[Element and text location data]
<<<<

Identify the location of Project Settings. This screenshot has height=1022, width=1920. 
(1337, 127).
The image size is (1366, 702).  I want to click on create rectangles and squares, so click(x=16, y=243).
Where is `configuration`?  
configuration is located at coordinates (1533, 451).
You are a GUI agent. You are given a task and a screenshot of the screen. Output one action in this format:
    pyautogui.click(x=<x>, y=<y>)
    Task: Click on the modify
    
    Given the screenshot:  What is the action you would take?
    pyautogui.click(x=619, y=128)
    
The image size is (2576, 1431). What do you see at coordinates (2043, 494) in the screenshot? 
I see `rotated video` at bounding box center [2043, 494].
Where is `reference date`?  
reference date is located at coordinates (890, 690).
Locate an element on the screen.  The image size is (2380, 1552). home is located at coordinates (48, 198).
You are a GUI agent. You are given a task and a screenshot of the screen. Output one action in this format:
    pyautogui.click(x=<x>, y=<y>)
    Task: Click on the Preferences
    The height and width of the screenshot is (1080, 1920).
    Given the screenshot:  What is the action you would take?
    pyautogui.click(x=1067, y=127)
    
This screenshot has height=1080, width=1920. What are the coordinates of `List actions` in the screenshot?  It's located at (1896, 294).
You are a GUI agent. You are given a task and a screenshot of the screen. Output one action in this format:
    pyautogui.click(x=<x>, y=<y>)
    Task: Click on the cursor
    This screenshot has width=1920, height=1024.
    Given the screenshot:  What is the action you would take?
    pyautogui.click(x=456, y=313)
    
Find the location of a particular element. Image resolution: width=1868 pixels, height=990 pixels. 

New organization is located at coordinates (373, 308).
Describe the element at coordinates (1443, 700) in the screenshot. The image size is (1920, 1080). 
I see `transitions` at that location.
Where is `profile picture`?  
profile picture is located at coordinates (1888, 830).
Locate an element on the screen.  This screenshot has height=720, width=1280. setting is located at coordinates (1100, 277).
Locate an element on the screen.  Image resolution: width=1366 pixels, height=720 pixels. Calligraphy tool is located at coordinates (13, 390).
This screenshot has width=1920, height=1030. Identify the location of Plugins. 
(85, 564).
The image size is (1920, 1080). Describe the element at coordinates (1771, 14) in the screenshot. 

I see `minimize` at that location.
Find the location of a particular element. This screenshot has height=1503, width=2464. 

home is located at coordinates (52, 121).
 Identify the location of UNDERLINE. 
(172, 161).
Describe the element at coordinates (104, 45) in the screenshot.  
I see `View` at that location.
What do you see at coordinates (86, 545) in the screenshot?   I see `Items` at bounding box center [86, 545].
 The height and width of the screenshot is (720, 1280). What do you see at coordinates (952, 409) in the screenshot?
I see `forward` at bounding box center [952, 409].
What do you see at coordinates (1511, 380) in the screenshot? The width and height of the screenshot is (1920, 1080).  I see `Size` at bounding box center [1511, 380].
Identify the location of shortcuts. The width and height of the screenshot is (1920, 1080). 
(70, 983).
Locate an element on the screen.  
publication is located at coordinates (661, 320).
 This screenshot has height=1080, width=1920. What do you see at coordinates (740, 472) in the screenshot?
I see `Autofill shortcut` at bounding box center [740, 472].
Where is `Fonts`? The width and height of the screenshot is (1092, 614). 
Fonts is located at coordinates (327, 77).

>>>>

Output the material as a Markdown table with the columns Row and Line, one numbered row per line and no rows for blank lines. Begin at the line that contains "Find the location of a particular element. This" and stop after the line that contains "center [952, 409].", including both of those lines.

◆ **RESPONSE TO THE TASK**:
| Row | Line |
|---|---|
| 1 | Find the location of a particular element. This screenshot has height=1503, width=2464.  |
| 2 | home is located at coordinates (52, 121). |
| 3 |  Identify the location of UNDERLINE.  |
| 4 | (172, 161). |
| 5 | Describe the element at coordinates (104, 45) in the screenshot.   |
| 6 | I see `View` at that location. |
| 7 | What do you see at coordinates (86, 545) in the screenshot?   I see `Items` at bounding box center [86, 545]. |
| 8 |  The height and width of the screenshot is (720, 1280). What do you see at coordinates (952, 409) in the screenshot? |
| 9 | I see `forward` at bounding box center [952, 409]. |